From Tasmania to the Scottish Highlands the story is the same. There is no local control over this technology and even the voices of local representatives are being ignored as this technology is globally imposed.
1. So much for care! - Australasian Business Intelligence
2. Anger as minister misses GM summit - The Scotsman
So much for care!
ABIX: Australasian Business Intelligence March 17, 2001
ABSTRACT: Tasmanians are justified in being concerned over the poorly supervised introduction of genetic engineering (GE) in Tasmania. Tasmanians were led to believe that small, experimental crops were being grown in Tasmania.
However, research by the Tasmanian Greens has revealed that large, commercial GE crops were being grown in Tasmania. The Tasmanian Greens' sole politician has pressured the Tasmanian Government into protecting Tasmania's status as being environmentally wholesome. In 2000, the Tasmanian Government imposed a moratorium on GE crops in Tasmania. In 2001, the Tasmanian Government discovered that the multinational agricultural businesses, Monsanto and Aventis had operated 58 uncontained canola trials. At 11 of these sites, GE canola growth has contaminated adjacent farms
2. Anger as minister misses GM summit
Scotsman, 17 March 2001
ANTI-GM activists yesterday condemned Ross Finnie, the rural affairs minister, for avoiding a meeting over plans for further farm trials in the Highlands. The statutory consultation period to discuss two new applications for trials ended yesterday but no public information meetings have been arranged because of the foot-and-mouth restrictions.
Instead, Mr Finnie took part in a phone-in with an Inverness-based radio station - from a studio in Greenock. Local groups, backed by the Highlands and Islands GM Concern group, held meetings this week to discuss the issue but no-one from the executive attended.
Mr Finnie told listeners he hoped to get to the Highlands soon: "I will make every effort to get there but I hope people understand I have huge competition on my time. The GM debate is just as serious, I recognise that. I am not running away. I have statutory obligations to fulfil on this matter and I have a job to do to ensure we do not take decisions which are prejudicial either to the environment to public health."

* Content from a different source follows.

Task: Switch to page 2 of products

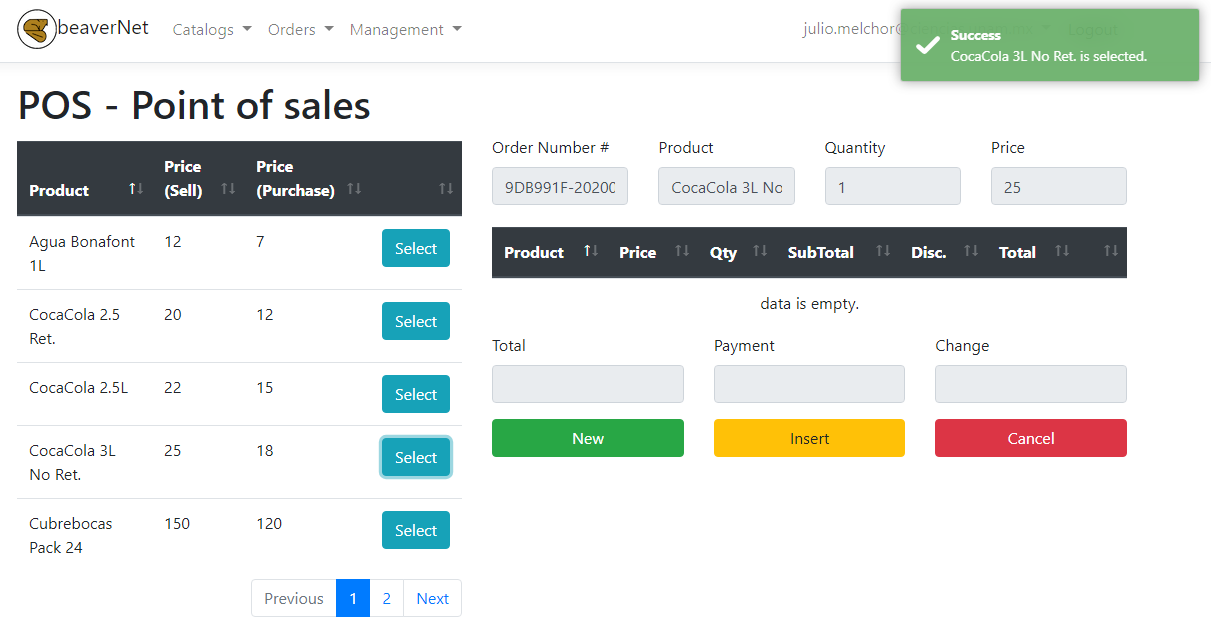Action: 386,597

Andrew Thompson, campaign co-ordinator for the GM concern group, said: "I understand the pressures the minister is under.
"We thought long and hard about holding our own meetings but, given that there are no confirmed or suspect cases in the Highlands, these meetings are appropriate.
"Given that Mr Finnie does not live in a rural constituency it would have been nice if he had come. He is avoiding the big issue in terms of these trials being, in effect, a Trojan horse. They say it is about looking at the effects of biodiversity but by the time that effect comes to light the damage will have been done. So the trial in itself is a threat, it is a danger."
Earlier Mr Finnie defended the approvals given to existing trials and proposals for further farm trials. "My advisors are asked if any of these trials will pose any risk to health or the environment. If they come to that conclusion, I will not grant any further trials but I have to do so on sound science."
Two farms at Auldearn, near Nairn, and Smithton, near Inverness, have applied to hold GM trials this spring, following a controversial crop trial taking place across the Moray Firth in the Black Isle.